The default graphical user interface (GUI) of the Blockly editor consists of a toolbox, which holds available blocks users can select from, and a workspace, where users can drag and drop blocks to place and rearrange them. The workspace also includes zoom icons and a trash can to delete blocks. The editor can be modified easily to customize and limit the available editing features and blocks.

==Customization==
Blockly includes a set of visual blocks for common operations, and can be customized by adding more blocks. New blocks require a block definition and a generator. The definition describes the block's appearance (user interface) and the generator describes the block's translation to executable code.
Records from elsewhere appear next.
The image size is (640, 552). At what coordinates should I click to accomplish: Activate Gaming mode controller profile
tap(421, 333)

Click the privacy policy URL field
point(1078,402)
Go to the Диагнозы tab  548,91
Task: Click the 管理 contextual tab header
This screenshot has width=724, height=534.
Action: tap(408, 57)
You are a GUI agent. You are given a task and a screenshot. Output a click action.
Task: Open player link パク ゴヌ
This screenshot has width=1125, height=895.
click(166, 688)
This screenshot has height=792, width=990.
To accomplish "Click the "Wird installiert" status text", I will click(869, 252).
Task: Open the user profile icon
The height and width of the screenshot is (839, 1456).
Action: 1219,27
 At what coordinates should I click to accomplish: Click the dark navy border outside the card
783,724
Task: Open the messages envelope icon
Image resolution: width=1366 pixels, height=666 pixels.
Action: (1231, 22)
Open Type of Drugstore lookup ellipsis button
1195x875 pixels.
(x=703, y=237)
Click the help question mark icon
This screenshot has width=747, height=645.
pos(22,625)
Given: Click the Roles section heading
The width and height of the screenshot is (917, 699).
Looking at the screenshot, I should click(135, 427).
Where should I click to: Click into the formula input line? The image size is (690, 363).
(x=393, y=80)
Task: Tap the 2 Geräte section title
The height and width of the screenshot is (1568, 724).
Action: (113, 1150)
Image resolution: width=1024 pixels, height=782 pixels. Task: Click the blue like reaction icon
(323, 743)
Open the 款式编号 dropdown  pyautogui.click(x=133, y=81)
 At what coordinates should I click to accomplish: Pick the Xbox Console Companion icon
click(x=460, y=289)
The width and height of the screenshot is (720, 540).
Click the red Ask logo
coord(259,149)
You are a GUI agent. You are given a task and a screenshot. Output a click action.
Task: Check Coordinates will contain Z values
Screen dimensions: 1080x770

Definitions and generators can be written in JavaScript, or using a visual set of blocks, the Block Factory, which allows new blocks to be described using extant visual blocks; the intent is to make creating new blocks easier.

==Applications==
Blockly is used in several notable projects, including:

- MIT's Scratch (since version 3.0), visual programming environment for education
- MIT's App Inventor, to create applications for Android.
- Code.org
- Microsoft's MakeCode
- PICAXE, to control their educational microchips

==Features==
- Web-based using Scalable Vector Graphics (SVG)
- Completely client-side JavaScript
- Support of major web browsers
- Support for many programmatic constructs including variables, functions, arrays
- Minimal type checking supported, designed for dynamically typed languages
- Step-by-step code execution for tracing and debugging code
- Localised into 100+ languages
- Support for left-to-right and right-to-left languages

== Transition to the Raspberry Pi Foundation ==
On 28 October 2025, Google announced that Blockly, along with key members of its development team, would move from Google to the Raspberry Pi Foundation on 10 November 2025, after being developed within Google for 12 years. Google stated the move was supported by a grant from Google.org and would not require existing projects using Blockly to make any changes, with the library remaining free and open source under its existing Apache License 2.0.

Following the transition, the Raspberry Pi Foundation stated its intention for Blockly to remain the standard visual-programming interface for accessible coding, and announced plans to roll out accessibility improvements over the following year, including screen reader support and keyboard navigation, in partnership with platforms that use Blockly.